*WHAT YOU ARE ASKED TO DO*.
Copy out the stretch of entries from the line containing "Given: Open the" through the line containing "Looking at the", keeping every character as it appears.

*RECORDS FOR THE EXERCISE*.
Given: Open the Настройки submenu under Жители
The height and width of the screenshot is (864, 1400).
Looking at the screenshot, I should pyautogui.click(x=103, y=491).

--

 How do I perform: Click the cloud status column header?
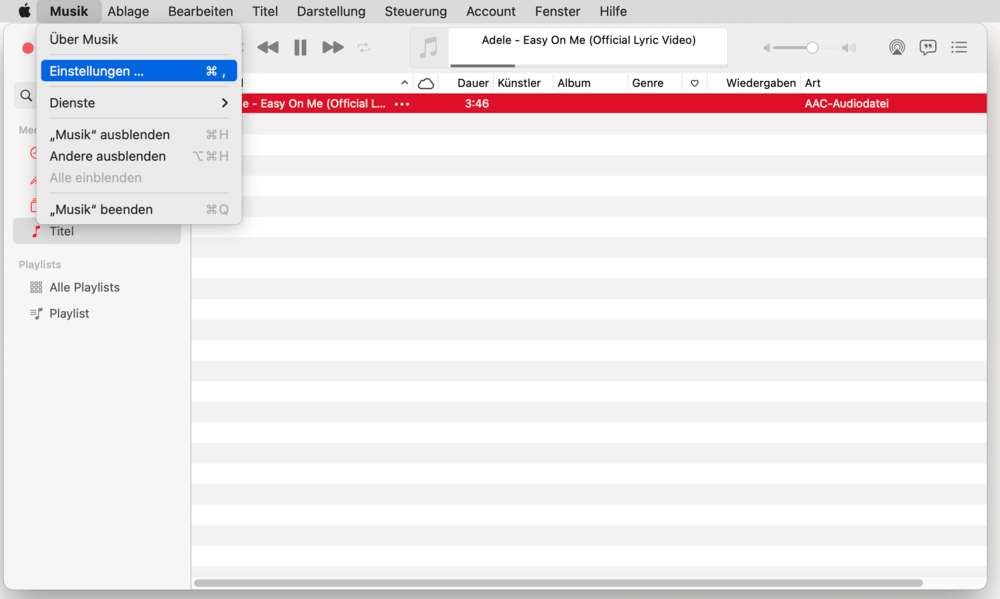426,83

*EXPECTED ANSWER*.
Given: Open the Настройки submenu under Жители
The height and width of the screenshot is (864, 1400).
Looking at the screenshot, I should pyautogui.click(x=103, y=491).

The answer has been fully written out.